● TASK DIRECTIONS: Copy out every line of the records below word for word, leaving out the pictures.

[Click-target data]
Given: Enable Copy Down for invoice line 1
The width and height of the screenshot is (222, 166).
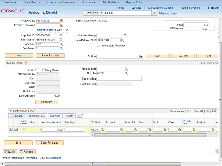Looking at the screenshot, I should (43, 70).
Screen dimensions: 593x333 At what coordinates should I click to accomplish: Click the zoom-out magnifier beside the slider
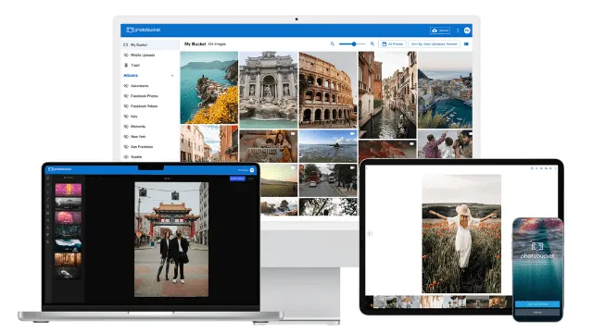(x=333, y=44)
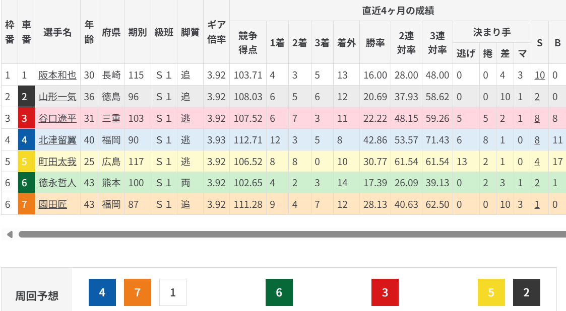
Task: Open racer 山形一気 profile link
Action: 57,97
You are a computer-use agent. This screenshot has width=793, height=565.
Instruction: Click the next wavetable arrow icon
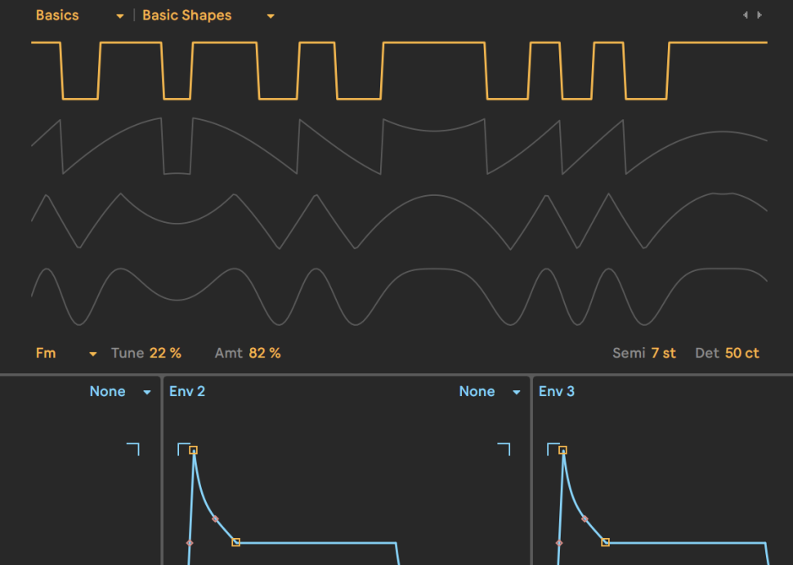(x=759, y=16)
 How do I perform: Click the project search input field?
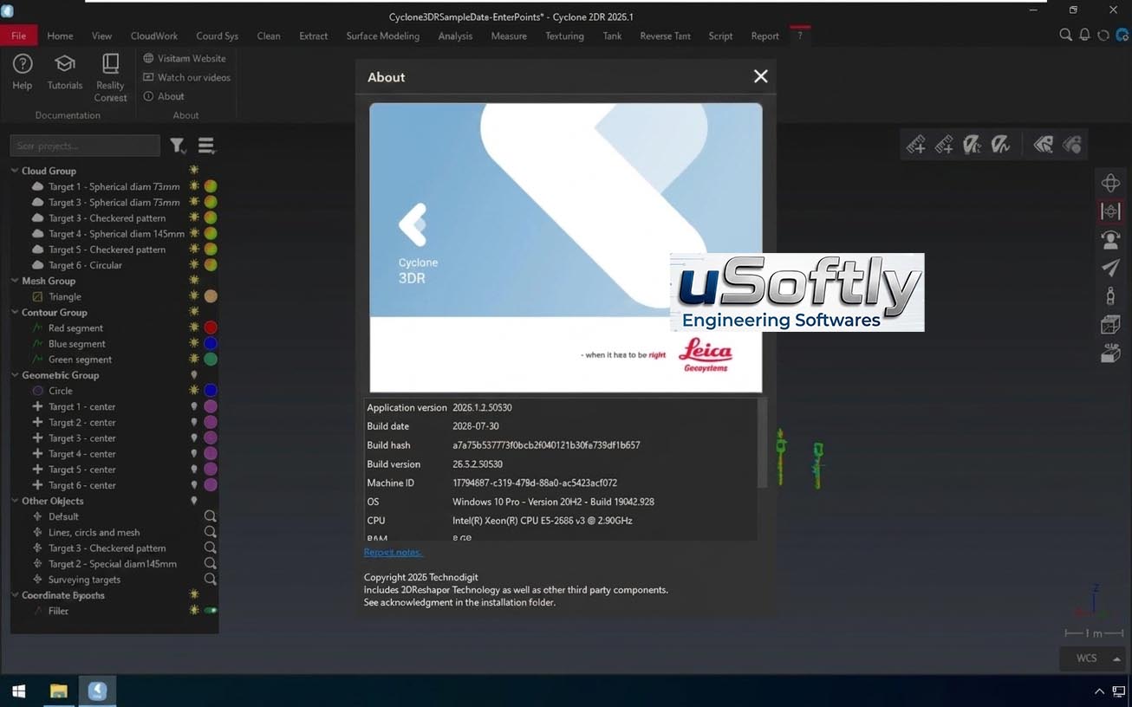pos(85,146)
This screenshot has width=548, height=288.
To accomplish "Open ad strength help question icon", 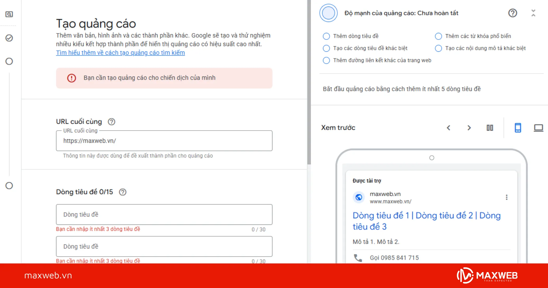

● FINAL RESULT:
Given: Enable Copy Down for invoice line 1
The width and height of the screenshot is (222, 166).
Looking at the screenshot, I should (43, 70).
Screen dimensions: 593x333 At what coordinates should I click to accomplish: Click the zoom-out magnifier beside the slider
(x=333, y=44)
Task: Open racer 山形一気 profile link
Action: 57,97
You are a computer-use agent. This screenshot has width=793, height=565.
Instruction: Click the next wavetable arrow icon
(x=759, y=16)
 How do I perform: Click the project search input field?
pos(85,146)
This screenshot has width=548, height=288.
To accomplish "Open ad strength help question icon", 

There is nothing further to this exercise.